Moreover, how the doctors prescribe them and how insurance pays for them is a whole other topic.

Once it is approved, remember that a doctor can use it however he or she wishes.

Which is a good segue to my final subjects for this post.

Before I finish on this very good news, I wanted to share even more good news by means of this link to the Gilead website that will assist any one considering this important new drug. As does Pharmacyclics, Gilead is offering to help commercial and uninsured patients with practical and generous financial support to make this expensive breakthrough drug more affordable. It is also priced a full $1,000 lower per month that ibrutinib, but that doesn’t consider the additional cost of rituximab. Still cheaper is better.

Unfortunately, like all pharmaceutical companies, even if they wanted to, Gilead cannot directly help Medicare Part D patients. They do nice job explaining the financial hit a Medicare patient faces on their website here.

What they can do is support independent non-profit organizations such as LLS that can then offer financial assistance for both eligible federally-insured and privately-insured patients who need help covering out-of-pocket medication costs. On the LLS site, the income must be below 500% of the federal poverty guidelines, but for a family of four, that is anything below $119,250. 

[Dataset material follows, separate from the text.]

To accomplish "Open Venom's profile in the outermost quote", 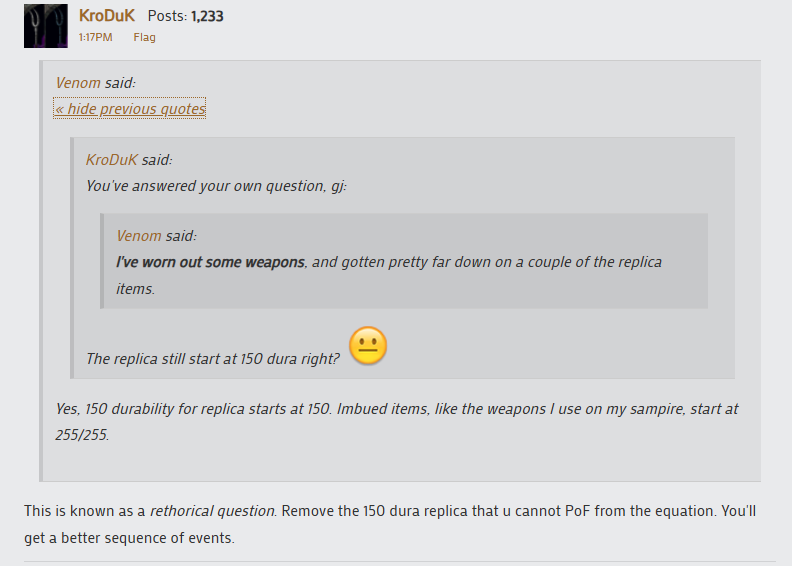I will (78, 83).
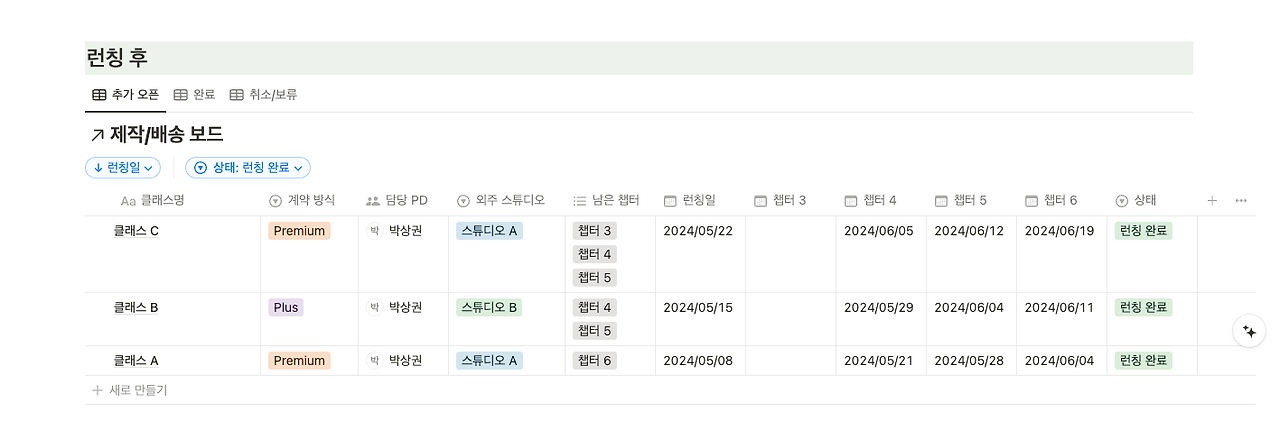Click the 담당 PD people column header
1280x439 pixels.
[397, 201]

For more details from Gilead and a number to call on how those of us with government insurance might qualify for financial aid, check here: There is of course no guarantee that help will be provided. Resources are limited, but it is certainly worth investigating.

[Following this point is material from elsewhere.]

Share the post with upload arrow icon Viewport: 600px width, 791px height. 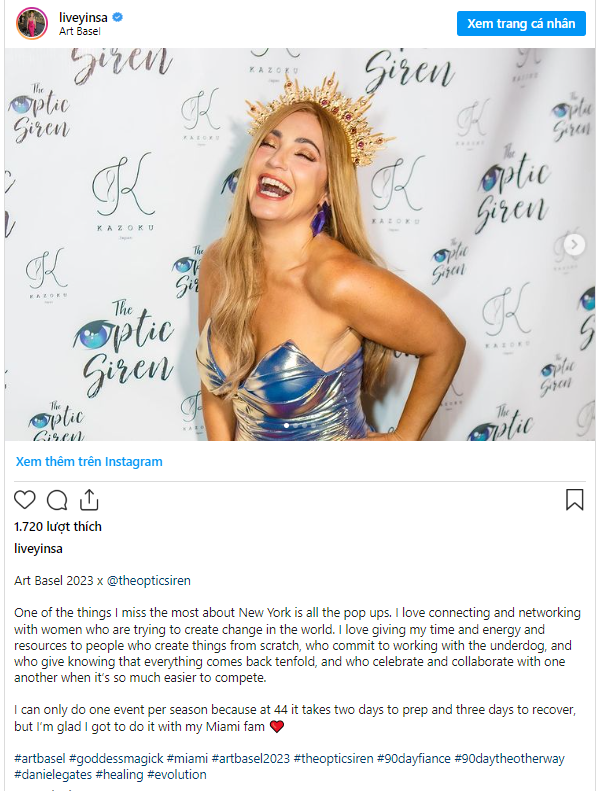(x=89, y=499)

And here is a link to active idelalisib trials. The expanded access program closed for new enrollees in the USA with Zydelig's approval, but will continue for those already enrolled. 

So in the end, good news. We all need more options, and now we have two great oral medications, both with strong help for most of us from their manufacturers to offset the considerable cost.

I will post more soon on how I see Zydelig fitting in, the the black box warnings and its strength and weakness, but for now I am just so happy we have this new weapon in our arsenal.

Thanks to all of you who volunteered for the trials that helped speed its approval. If appropriate, don't forget to consider trials for these two drugs and for several others existing antibodies and TKIs in the pipeline.

It is a good time in the CLL world and it will only continue to get better, quickly.

Only a few days later after this good news, Imbruvica was approved for front line therapy for those of us with 17p deletion. That is giant. More on that important expanded indication in another post soon. 

Much reason to celebrate as we now have two new powerful oral medications to help us live longer and better.